WORK TO BE COMPLETED: Scan the records for lines with the word "will", and copy every such line.

THE INPUT:
▬▬▬
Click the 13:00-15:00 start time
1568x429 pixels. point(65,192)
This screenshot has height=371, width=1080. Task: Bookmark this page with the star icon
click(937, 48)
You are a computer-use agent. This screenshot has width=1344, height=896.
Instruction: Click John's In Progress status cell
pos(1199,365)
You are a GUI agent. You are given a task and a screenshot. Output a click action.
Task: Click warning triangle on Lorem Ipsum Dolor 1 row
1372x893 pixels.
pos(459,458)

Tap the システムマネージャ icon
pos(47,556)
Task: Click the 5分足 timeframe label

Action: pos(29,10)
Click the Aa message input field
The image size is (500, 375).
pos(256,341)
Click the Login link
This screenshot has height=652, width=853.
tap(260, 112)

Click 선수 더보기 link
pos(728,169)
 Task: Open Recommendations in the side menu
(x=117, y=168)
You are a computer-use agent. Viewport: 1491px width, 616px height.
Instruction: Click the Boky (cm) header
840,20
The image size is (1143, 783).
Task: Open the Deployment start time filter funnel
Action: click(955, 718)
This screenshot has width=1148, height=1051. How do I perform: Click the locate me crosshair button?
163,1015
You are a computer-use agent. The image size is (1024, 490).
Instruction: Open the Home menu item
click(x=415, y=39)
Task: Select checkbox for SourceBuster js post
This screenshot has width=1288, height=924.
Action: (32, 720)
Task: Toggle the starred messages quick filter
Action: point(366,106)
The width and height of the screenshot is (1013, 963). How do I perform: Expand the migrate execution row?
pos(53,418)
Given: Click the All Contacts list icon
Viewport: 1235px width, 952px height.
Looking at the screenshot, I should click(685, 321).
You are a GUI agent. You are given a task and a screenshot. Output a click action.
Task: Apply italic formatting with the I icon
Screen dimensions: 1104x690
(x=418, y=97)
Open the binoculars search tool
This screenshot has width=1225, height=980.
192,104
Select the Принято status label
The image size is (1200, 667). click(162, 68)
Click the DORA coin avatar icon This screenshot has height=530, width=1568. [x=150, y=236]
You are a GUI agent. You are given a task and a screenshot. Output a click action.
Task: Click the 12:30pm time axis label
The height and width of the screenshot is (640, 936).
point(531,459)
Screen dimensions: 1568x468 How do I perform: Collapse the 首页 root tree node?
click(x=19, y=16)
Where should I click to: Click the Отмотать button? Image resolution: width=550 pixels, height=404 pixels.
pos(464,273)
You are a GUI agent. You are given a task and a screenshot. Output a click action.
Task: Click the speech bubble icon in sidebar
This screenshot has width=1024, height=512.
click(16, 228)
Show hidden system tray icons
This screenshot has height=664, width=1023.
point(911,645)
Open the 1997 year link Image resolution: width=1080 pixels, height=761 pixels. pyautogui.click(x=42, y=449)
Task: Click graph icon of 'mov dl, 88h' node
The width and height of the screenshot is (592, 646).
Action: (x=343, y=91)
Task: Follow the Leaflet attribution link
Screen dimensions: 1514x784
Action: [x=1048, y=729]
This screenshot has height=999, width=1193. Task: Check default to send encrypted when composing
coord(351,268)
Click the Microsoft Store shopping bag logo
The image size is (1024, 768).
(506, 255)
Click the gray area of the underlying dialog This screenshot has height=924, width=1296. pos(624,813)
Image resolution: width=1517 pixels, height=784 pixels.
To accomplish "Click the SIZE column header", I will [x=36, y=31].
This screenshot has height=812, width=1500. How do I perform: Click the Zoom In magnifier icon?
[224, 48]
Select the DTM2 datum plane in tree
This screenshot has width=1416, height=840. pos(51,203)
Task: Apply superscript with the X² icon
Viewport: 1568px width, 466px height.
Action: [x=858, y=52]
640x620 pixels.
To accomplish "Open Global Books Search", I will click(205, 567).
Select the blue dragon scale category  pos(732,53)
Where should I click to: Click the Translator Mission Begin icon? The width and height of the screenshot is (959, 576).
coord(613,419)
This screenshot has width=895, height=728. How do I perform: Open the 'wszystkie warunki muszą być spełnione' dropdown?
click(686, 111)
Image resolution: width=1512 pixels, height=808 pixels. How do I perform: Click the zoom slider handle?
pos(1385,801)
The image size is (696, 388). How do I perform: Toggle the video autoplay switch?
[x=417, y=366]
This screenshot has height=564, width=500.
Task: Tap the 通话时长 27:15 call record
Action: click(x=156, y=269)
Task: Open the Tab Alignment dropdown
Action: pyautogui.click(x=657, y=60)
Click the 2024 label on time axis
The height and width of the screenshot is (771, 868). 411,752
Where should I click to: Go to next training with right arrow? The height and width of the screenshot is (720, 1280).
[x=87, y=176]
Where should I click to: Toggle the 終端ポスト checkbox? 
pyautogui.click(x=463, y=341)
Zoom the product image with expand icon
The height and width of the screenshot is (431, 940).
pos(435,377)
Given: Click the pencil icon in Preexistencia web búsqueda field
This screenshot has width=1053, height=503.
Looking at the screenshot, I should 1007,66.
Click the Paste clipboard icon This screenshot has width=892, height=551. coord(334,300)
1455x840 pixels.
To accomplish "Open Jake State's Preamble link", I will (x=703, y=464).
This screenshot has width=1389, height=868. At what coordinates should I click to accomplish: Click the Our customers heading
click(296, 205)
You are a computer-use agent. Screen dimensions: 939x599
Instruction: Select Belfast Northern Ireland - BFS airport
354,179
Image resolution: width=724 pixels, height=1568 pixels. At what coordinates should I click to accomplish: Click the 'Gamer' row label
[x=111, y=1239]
▬▬▬
EXERCISE SOLUTION:
To accomplish "Click the SIZE column header", I will [x=36, y=31].
To accomplish "Open Global Books Search", I will click(205, 567).
To accomplish "Open Jake State's Preamble link", I will (x=703, y=464).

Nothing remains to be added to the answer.